MaryJo Fralick was in awe as she watched students guiding each other through the process of learning math. As part of Fuller Street Elementary School’s venture into Personal Mastery Learning, the school held Mini Math Camps Jan. 13 through Jan. 16 that teamed classrooms of different grade levels that allowed students to learn at their own level.
“This is the most awesome way to teach,” said Fralick, who serves the district as a part-time mastery coach and part-time special education instructor. “I am very thankful Maple Valley is doing this.”
Teachers served as facilitators as their students, grouped according to readiness level, held what are called conferences. The conferences allow students at one level to teach students at a different level. The students doing the teaching demonstrate their mastery of the subject while also reviewing the material. Students a level behind have the opportunity to work toward mastery of the material.
“One team was Natalie Donovan, a third grade teacher and Valerie Hall, a second grade teacher,” Fralick said. “They looked at which Common Core standard they wanted to review and selected double digit addition and telling time. The students were grouped according to data and the third grade students reviewed the material while teaching the second grade students.”
Personal Mastery Coach, Heather Bross said the camps were a huge success.
“Facilitators Natalie Donovan, Val Hall, Amy Johnson, Shannon Powers, Carmelle Markwart, Tammi King, Railey Sebolt and Patti Braun are leading the pack forward in the district’s goal to meet all students need at their readiness level,” Bross said.
Fralick was impressed at how engaged the students were at all levels.
“Everybody is at there level,” Fralick said. “Some kids move a little faster and this allows them to be more engaged in their learning. To me this is the only way that makes sense. No one should waste their educational time.”
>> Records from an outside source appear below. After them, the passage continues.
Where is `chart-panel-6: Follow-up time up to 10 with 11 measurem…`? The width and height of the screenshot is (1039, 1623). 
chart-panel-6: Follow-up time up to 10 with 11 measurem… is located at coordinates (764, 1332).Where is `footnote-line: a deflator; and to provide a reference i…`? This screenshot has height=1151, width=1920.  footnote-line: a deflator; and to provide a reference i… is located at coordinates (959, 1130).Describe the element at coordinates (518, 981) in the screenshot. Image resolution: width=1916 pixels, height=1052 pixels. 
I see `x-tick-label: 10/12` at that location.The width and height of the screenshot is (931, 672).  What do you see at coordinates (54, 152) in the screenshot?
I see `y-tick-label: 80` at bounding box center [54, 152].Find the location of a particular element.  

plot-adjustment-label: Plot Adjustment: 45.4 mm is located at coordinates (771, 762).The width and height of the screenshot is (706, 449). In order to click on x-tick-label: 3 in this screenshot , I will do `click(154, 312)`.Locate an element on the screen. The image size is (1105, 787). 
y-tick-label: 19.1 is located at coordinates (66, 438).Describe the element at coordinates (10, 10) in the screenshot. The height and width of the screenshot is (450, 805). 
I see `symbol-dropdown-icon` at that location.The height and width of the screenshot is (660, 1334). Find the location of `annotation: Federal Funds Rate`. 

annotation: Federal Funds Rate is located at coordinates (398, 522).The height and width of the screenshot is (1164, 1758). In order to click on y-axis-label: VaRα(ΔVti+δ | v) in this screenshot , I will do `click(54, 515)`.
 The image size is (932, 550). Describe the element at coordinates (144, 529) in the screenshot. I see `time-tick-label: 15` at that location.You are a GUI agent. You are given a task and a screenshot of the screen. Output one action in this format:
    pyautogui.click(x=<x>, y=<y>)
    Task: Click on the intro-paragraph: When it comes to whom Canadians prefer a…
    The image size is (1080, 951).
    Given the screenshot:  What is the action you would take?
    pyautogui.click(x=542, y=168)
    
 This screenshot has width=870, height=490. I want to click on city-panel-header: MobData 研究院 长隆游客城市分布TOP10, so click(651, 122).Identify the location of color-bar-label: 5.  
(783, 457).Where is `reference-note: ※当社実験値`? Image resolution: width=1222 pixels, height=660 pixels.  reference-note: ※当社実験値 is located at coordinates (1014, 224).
Teachers as well as students had the opportunity to reflect on the experience on Friday, Jan. 17. Bross said she heard several positive comments from students as well as comments on how to improve the process.
Bross said students were quoted saying, “I loved everything about math camps;” “It was great to work with kids from another class;” “I learned how to carry in double digit addition and she (his math buddy) taught me;” “Teaching him helped me because if I know it that well that I can teach it, I must really know it;” “I didn’t like the worksheets, but I liked creating a math game with my group.”
Students also suggested splitting up boys with boys and girls with girls as well as the opportunity to meet with more than one class.
Fralick said teachers plan to hold mini camps each month, working toward offering language arts camps during the 2014-2015 school year.